[INPUT DATA]
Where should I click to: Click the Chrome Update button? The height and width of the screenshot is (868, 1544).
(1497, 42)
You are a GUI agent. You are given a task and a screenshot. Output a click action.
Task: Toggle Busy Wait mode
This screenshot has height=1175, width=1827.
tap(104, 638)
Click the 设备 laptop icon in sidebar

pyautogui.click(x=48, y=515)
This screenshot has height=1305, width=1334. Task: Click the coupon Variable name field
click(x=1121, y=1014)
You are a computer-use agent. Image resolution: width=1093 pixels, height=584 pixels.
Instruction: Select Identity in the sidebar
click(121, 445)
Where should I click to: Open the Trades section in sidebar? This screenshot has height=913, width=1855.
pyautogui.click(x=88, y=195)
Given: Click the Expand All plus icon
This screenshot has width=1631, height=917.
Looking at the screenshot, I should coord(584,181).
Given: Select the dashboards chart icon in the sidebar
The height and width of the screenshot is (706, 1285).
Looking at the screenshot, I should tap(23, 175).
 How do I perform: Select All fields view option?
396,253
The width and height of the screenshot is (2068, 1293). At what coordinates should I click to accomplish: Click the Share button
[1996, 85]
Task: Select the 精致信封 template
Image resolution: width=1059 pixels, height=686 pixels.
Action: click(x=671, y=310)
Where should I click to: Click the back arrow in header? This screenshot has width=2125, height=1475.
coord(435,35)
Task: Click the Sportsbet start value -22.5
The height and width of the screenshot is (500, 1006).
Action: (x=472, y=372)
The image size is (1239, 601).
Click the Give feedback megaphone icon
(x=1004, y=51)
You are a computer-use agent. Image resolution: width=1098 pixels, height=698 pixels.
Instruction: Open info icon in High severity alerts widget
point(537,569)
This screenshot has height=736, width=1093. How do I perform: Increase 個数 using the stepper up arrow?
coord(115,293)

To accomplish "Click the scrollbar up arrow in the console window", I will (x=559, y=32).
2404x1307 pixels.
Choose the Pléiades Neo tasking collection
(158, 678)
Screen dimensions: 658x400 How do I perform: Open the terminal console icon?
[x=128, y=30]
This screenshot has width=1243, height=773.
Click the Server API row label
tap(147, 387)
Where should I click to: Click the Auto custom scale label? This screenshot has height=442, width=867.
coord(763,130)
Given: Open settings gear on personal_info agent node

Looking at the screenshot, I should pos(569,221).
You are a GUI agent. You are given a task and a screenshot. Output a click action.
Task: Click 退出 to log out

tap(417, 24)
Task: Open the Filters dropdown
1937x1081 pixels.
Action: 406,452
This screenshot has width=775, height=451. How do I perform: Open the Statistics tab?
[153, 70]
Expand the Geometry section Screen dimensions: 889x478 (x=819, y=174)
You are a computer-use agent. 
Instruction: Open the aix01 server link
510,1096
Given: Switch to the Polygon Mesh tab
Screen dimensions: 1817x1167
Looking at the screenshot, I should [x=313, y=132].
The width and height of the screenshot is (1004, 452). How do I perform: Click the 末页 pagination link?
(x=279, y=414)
[/INPUT DATA]
YOUR GOAL
Please transcribe all of the records, keeping every line exactly as it is.

ANSWER TO THIS EXERCISE
Where should I click to: Click the Chrome Update button? The height and width of the screenshot is (868, 1544).
(1497, 42)
You are a GUI agent. You are given a task and a screenshot. Output a click action.
Task: Toggle Busy Wait mode
This screenshot has height=1175, width=1827.
tap(104, 638)
Click the 设备 laptop icon in sidebar

pyautogui.click(x=48, y=515)
This screenshot has height=1305, width=1334. Task: Click the coupon Variable name field
click(x=1121, y=1014)
You are a computer-use agent. Image resolution: width=1093 pixels, height=584 pixels.
Instruction: Select Identity in the sidebar
click(121, 445)
Where should I click to: Open the Trades section in sidebar? This screenshot has height=913, width=1855.
pyautogui.click(x=88, y=195)
Given: Click the Expand All plus icon
This screenshot has width=1631, height=917.
Looking at the screenshot, I should coord(584,181).
Given: Select the dashboards chart icon in the sidebar
The height and width of the screenshot is (706, 1285).
Looking at the screenshot, I should tap(23, 175).
 How do I perform: Select All fields view option?
396,253
The width and height of the screenshot is (2068, 1293). At what coordinates should I click to accomplish: Click the Share button
[1996, 85]
Task: Select the 精致信封 template
Image resolution: width=1059 pixels, height=686 pixels.
Action: click(x=671, y=310)
Where should I click to: Click the back arrow in header? This screenshot has width=2125, height=1475.
coord(435,35)
Task: Click the Sportsbet start value -22.5
The height and width of the screenshot is (500, 1006).
Action: (x=472, y=372)
The image size is (1239, 601).
Click the Give feedback megaphone icon
(x=1004, y=51)
You are a computer-use agent. Image resolution: width=1098 pixels, height=698 pixels.
Instruction: Open info icon in High severity alerts widget
point(537,569)
This screenshot has height=736, width=1093. How do I perform: Increase 個数 using the stepper up arrow?
coord(115,293)

To accomplish "Click the scrollbar up arrow in the console window", I will (x=559, y=32).
2404x1307 pixels.
Choose the Pléiades Neo tasking collection
(158, 678)
Screen dimensions: 658x400 How do I perform: Open the terminal console icon?
[x=128, y=30]
This screenshot has width=1243, height=773.
Click the Server API row label
tap(147, 387)
Where should I click to: Click the Auto custom scale label? This screenshot has height=442, width=867.
coord(763,130)
Given: Open settings gear on personal_info agent node

Looking at the screenshot, I should pos(569,221).
You are a GUI agent. You are given a task and a screenshot. Output a click action.
Task: Click 退出 to log out

tap(417, 24)
Task: Open the Filters dropdown
1937x1081 pixels.
Action: 406,452
This screenshot has width=775, height=451. How do I perform: Open the Statistics tab?
[153, 70]
Expand the Geometry section Screen dimensions: 889x478 (x=819, y=174)
You are a computer-use agent. 
Instruction: Open the aix01 server link
510,1096
Given: Switch to the Polygon Mesh tab
Screen dimensions: 1817x1167
Looking at the screenshot, I should [x=313, y=132].
The width and height of the screenshot is (1004, 452). How do I perform: Click the 末页 pagination link?
(x=279, y=414)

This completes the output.